During the day, the women were allowed on deck and had their meals there if the weather was good but at night they were locked below deck. Discipline was enforced by promoting some of the convicts to "constables", tasked with overseeing their fellows in return for rewards. Punishments included being locked in the "Black Box", which Smith described as a sort of vertical coffin on deck, with only a few small holes at the top — too small to sit or lie down in, or even to stand comfortably. He says it was in use most days.

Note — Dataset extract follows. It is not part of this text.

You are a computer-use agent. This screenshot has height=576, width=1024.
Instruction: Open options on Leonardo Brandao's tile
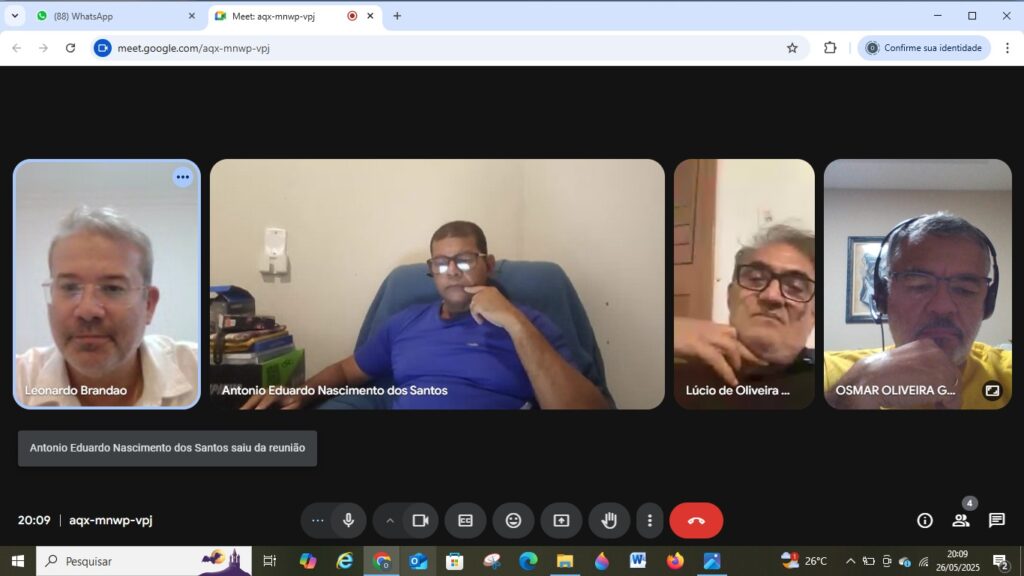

One convict, Bridget Lyons, died during the voyage. According to Smith, she had been convicted of a murder in Liverpool with her husband, who had been hanged. Her sentence was transportation for life but she refused to eat and starved herself to death. Five of the convicts' children also died during the voyage. The surgeon named them as:- Mary Crooke (6 months), Eliza Denham (13 months), Mary Ann Calligan (18 months), Thomas Joyce (8 months), and Elizabeth Wilson (1 year). Eliza Denham was the daughter of Ann Dinham, who had been convicted at Monmouth assizes of inciting a burglary.

Smith says that the behaviour of the women became "exceedingly good" when they thought that they were approaching their destination. The Seppings reached Hobart on 8 July 1852, after a voyage of 112 days. The convicts were immediately taken to the Brickfields Hiring Depot, from where they could expect to be quickly hired out to a private employer, according to Smith.

After several days in Hobart, the Seppings set sail, again on a government charter, this time destined for Norfolk Island. The mission was to collect about three hundred male convicts from Norfolk Island and bring them back to Port Arthur. The voyage took about three weeks.

Smith describes how the men were brought on board in chains and secured below decks. On the voyage to Port Arthur, there was an attempt at mutiny by the convicts but it was put down by the detachment of soldiers on board. Several convicts were injured, none fatally, and all were delivered to Port Arthur.

==India trade again==
Once back in Tasmania, James Montagu Smith deserted from the Sir Robert Seppings. Smith says that all the ship's crew wanted to leave her but that his motive was different to theirs. He wanted to get away from a man that he hated, whereas the others were intent on joining the Victorian gold rush. Smith was so keen to leave the Seppings that he accepted a punishment of one month's jail with hard labour on the treadmill in preference to returning to the ship.
After leaving Tasmania, the Seppings sailed for Madras to return to its earlier routine of voyages between India and London.

In 1860, the Seppings was still owned by J Allen of London, and the former mate, Thomas J Clark was now master.

==Fate==
The Seppings, along with several other ships, was wrecked by a cyclone in Madras on 17 June 1872. An official enquiry found that the ship's Master, Thomas Coates, had been at fault by remaining onshore and not returning to his ship when the storm was increasing. His certificate of competency was suspended for ten months. The Mate in Charge, James Hutcheson, was found in default for not taking active precautions for the ship and 270 passengers on board. His certificate of competency was suspended for three months. All on board the ship, including 270 labourers that were being taken to Mauritius, were saved.